**Exercise materials:**
▼

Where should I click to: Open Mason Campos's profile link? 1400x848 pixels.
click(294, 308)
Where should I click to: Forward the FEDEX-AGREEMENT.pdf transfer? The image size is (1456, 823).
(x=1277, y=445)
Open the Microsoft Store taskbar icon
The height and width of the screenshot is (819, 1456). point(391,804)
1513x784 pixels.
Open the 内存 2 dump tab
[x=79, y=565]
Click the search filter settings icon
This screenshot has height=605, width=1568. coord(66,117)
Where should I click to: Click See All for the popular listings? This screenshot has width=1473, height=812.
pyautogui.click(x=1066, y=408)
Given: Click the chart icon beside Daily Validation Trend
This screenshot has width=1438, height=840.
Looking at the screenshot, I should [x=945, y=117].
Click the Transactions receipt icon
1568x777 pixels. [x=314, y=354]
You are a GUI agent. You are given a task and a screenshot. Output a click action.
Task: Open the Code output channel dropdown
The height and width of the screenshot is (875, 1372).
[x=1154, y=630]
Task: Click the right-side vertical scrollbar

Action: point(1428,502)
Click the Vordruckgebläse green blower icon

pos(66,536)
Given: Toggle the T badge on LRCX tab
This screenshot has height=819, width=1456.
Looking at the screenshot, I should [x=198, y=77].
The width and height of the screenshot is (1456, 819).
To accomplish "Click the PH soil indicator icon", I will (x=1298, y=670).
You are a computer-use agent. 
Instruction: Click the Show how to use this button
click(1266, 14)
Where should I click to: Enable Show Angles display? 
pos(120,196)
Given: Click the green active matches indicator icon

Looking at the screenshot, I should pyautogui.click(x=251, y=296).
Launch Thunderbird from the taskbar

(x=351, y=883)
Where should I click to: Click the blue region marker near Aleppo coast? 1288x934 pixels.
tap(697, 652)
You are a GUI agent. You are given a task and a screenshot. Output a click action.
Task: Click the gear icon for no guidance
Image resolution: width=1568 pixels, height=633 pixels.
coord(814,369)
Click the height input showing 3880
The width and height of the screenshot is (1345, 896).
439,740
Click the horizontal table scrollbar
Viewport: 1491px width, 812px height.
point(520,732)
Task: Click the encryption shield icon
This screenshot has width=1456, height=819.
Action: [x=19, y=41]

▲

At the line containing "Click the height input showing 3880", start transcribing exactly, and continue through the last line of the listing. Stop there and add nothing.

Click the height input showing 3880
The width and height of the screenshot is (1345, 896).
439,740
Click the horizontal table scrollbar
Viewport: 1491px width, 812px height.
point(520,732)
Task: Click the encryption shield icon
This screenshot has width=1456, height=819.
Action: [x=19, y=41]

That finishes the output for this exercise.